## start MATERIAL FOR THE TASK

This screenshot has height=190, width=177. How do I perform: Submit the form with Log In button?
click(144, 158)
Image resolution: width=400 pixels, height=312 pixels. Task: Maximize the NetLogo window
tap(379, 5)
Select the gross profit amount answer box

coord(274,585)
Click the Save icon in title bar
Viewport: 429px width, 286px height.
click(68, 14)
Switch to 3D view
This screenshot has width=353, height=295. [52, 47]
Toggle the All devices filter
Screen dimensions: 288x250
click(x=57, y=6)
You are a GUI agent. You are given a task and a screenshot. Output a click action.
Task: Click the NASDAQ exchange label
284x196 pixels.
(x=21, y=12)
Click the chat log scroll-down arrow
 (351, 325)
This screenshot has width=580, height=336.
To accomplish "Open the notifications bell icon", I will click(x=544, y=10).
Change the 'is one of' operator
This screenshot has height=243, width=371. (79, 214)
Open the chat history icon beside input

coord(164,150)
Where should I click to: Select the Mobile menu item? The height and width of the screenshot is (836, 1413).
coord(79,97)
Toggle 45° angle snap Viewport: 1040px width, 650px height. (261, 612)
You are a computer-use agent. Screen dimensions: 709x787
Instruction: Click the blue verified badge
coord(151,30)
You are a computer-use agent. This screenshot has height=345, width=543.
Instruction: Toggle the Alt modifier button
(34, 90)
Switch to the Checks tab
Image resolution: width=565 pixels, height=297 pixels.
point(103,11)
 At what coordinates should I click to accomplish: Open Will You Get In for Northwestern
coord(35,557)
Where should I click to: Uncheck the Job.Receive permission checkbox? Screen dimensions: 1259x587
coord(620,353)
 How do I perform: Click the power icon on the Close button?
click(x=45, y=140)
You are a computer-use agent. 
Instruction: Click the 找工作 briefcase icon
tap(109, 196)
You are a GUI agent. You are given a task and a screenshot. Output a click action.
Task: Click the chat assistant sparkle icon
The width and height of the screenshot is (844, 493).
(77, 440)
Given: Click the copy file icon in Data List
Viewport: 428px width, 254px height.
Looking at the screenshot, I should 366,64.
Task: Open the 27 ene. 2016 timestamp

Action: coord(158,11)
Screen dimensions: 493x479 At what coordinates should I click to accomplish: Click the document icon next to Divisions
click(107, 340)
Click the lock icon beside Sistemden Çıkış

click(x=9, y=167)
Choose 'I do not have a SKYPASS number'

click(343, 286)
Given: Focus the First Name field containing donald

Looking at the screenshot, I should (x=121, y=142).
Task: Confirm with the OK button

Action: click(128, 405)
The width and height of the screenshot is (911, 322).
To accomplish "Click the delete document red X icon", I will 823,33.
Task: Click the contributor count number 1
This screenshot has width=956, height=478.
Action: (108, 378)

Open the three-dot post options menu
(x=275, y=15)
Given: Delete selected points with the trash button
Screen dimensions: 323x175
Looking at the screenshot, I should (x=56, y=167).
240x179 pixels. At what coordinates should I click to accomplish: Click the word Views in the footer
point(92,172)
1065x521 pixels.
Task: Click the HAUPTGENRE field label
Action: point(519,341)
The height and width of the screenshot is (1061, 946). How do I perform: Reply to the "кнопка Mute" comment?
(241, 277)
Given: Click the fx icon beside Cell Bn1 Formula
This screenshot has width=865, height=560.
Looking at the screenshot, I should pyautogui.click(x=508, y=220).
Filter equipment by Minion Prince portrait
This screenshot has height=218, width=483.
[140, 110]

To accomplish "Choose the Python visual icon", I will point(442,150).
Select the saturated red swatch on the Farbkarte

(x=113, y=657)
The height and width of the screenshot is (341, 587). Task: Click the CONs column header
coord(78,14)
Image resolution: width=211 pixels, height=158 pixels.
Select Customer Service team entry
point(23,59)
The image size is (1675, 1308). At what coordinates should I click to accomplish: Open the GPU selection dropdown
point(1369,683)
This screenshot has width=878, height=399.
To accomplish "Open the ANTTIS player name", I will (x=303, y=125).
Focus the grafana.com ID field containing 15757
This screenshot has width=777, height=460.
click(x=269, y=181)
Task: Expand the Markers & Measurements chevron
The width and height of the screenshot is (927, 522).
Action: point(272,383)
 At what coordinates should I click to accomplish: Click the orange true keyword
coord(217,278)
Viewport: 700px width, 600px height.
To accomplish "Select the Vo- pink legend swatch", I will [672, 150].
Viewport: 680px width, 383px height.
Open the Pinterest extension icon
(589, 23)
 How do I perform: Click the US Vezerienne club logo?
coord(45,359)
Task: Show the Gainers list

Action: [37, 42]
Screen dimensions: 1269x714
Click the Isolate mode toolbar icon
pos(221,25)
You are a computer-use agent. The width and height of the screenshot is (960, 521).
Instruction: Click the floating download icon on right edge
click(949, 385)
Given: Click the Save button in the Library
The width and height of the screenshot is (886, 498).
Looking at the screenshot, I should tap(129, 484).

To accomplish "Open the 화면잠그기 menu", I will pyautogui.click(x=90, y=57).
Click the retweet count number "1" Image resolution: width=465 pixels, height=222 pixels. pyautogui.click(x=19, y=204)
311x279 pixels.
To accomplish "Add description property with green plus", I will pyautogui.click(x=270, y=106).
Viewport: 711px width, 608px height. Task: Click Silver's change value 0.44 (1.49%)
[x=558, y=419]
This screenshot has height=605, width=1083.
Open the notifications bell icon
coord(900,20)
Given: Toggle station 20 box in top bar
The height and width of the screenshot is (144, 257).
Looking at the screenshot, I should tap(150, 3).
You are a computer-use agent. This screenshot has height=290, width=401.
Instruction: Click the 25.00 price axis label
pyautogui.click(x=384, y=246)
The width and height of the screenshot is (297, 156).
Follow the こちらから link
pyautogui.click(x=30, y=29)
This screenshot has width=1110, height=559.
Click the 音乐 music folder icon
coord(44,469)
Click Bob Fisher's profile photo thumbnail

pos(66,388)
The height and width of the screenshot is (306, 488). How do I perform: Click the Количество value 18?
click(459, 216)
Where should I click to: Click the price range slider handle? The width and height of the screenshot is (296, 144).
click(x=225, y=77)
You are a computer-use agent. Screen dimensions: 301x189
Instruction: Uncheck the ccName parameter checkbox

## end MATERIAL FOR THE TASK

## DESCRIPTION OF THE TASK
Rewrite all the entries with "computer-use agent" renamed to "desktop assistant" wherever it occurs, keeping everything else the same.

## TASK RESULT
This screenshot has height=190, width=177. How do I perform: Submit the form with Log In button?
click(144, 158)
Image resolution: width=400 pixels, height=312 pixels. Task: Maximize the NetLogo window
tap(379, 5)
Select the gross profit amount answer box

coord(274,585)
Click the Save icon in title bar
Viewport: 429px width, 286px height.
click(68, 14)
Switch to 3D view
This screenshot has width=353, height=295. [52, 47]
Toggle the All devices filter
Screen dimensions: 288x250
click(x=57, y=6)
You are a GUI agent. You are given a task and a screenshot. Output a click action.
Task: Click the NASDAQ exchange label
284x196 pixels.
(x=21, y=12)
Click the chat log scroll-down arrow
 (351, 325)
This screenshot has width=580, height=336.
To accomplish "Open the notifications bell icon", I will click(x=544, y=10).
Change the 'is one of' operator
This screenshot has height=243, width=371. (79, 214)
Open the chat history icon beside input

coord(164,150)
Where should I click to: Select the Mobile menu item? The height and width of the screenshot is (836, 1413).
coord(79,97)
Toggle 45° angle snap Viewport: 1040px width, 650px height. (261, 612)
You are a desktop assistant. Screen dimensions: 709x787
Instruction: Click the blue verified badge
coord(151,30)
You are a desktop assistant. This screenshot has height=345, width=543.
Instruction: Toggle the Alt modifier button
(34, 90)
Switch to the Checks tab
Image resolution: width=565 pixels, height=297 pixels.
point(103,11)
 At what coordinates should I click to accomplish: Open Will You Get In for Northwestern
coord(35,557)
Where should I click to: Uncheck the Job.Receive permission checkbox? Screen dimensions: 1259x587
coord(620,353)
 How do I perform: Click the power icon on the Close button?
click(x=45, y=140)
You are a desktop assistant. 
Instruction: Click the 找工作 briefcase icon
tap(109, 196)
You are a GUI agent. You are given a task and a screenshot. Output a click action.
Task: Click the chat assistant sparkle icon
The width and height of the screenshot is (844, 493).
(77, 440)
Given: Click the copy file icon in Data List
Viewport: 428px width, 254px height.
Looking at the screenshot, I should 366,64.
Task: Open the 27 ene. 2016 timestamp

Action: coord(158,11)
Screen dimensions: 493x479 At what coordinates should I click to accomplish: Click the document icon next to Divisions
click(107, 340)
Click the lock icon beside Sistemden Çıkış

click(x=9, y=167)
Choose 'I do not have a SKYPASS number'

click(343, 286)
Given: Focus the First Name field containing donald

Looking at the screenshot, I should (x=121, y=142).
Task: Confirm with the OK button

Action: click(128, 405)
The width and height of the screenshot is (911, 322).
To accomplish "Click the delete document red X icon", I will 823,33.
Task: Click the contributor count number 1
This screenshot has width=956, height=478.
Action: (108, 378)

Open the three-dot post options menu
(x=275, y=15)
Given: Delete selected points with the trash button
Screen dimensions: 323x175
Looking at the screenshot, I should (x=56, y=167).
240x179 pixels. At what coordinates should I click to accomplish: Click the word Views in the footer
point(92,172)
1065x521 pixels.
Task: Click the HAUPTGENRE field label
Action: point(519,341)
The height and width of the screenshot is (1061, 946). How do I perform: Reply to the "кнопка Mute" comment?
(241, 277)
Given: Click the fx icon beside Cell Bn1 Formula
This screenshot has width=865, height=560.
Looking at the screenshot, I should pyautogui.click(x=508, y=220).
Filter equipment by Minion Prince portrait
This screenshot has height=218, width=483.
[140, 110]

To accomplish "Choose the Python visual icon", I will point(442,150).
Select the saturated red swatch on the Farbkarte

(x=113, y=657)
The height and width of the screenshot is (341, 587). Task: Click the CONs column header
coord(78,14)
Image resolution: width=211 pixels, height=158 pixels.
Select Customer Service team entry
point(23,59)
The image size is (1675, 1308). At what coordinates should I click to accomplish: Open the GPU selection dropdown
point(1369,683)
This screenshot has width=878, height=399.
To accomplish "Open the ANTTIS player name", I will (x=303, y=125).
Focus the grafana.com ID field containing 15757
This screenshot has width=777, height=460.
click(x=269, y=181)
Task: Expand the Markers & Measurements chevron
The width and height of the screenshot is (927, 522).
Action: point(272,383)
 At what coordinates should I click to accomplish: Click the orange true keyword
coord(217,278)
Viewport: 700px width, 600px height.
To accomplish "Select the Vo- pink legend swatch", I will [672, 150].
Viewport: 680px width, 383px height.
Open the Pinterest extension icon
(589, 23)
 How do I perform: Click the US Vezerienne club logo?
coord(45,359)
Task: Show the Gainers list

Action: [37, 42]
Screen dimensions: 1269x714
Click the Isolate mode toolbar icon
pos(221,25)
You are a desktop assistant. The width and height of the screenshot is (960, 521).
Instruction: Click the floating download icon on right edge
click(949, 385)
Given: Click the Save button in the Library
The width and height of the screenshot is (886, 498).
Looking at the screenshot, I should tap(129, 484).

To accomplish "Open the 화면잠그기 menu", I will pyautogui.click(x=90, y=57).
Click the retweet count number "1" Image resolution: width=465 pixels, height=222 pixels. pyautogui.click(x=19, y=204)
311x279 pixels.
To accomplish "Add description property with green plus", I will pyautogui.click(x=270, y=106).
Viewport: 711px width, 608px height. Task: Click Silver's change value 0.44 (1.49%)
[x=558, y=419]
This screenshot has height=605, width=1083.
Open the notifications bell icon
coord(900,20)
Given: Toggle station 20 box in top bar
The height and width of the screenshot is (144, 257).
Looking at the screenshot, I should tap(150, 3).
You are a desktop assistant. This screenshot has height=290, width=401.
Instruction: Click the 25.00 price axis label
pyautogui.click(x=384, y=246)
The width and height of the screenshot is (297, 156).
Follow the こちらから link
pyautogui.click(x=30, y=29)
This screenshot has width=1110, height=559.
Click the 音乐 music folder icon
coord(44,469)
Click Bob Fisher's profile photo thumbnail

pos(66,388)
The height and width of the screenshot is (306, 488). How do I perform: Click the Количество value 18?
click(459, 216)
Where should I click to: Click the price range slider handle? The width and height of the screenshot is (296, 144).
click(x=225, y=77)
You are a desktop assistant. Screen dimensions: 301x189
Instruction: Uncheck the ccName parameter checkbox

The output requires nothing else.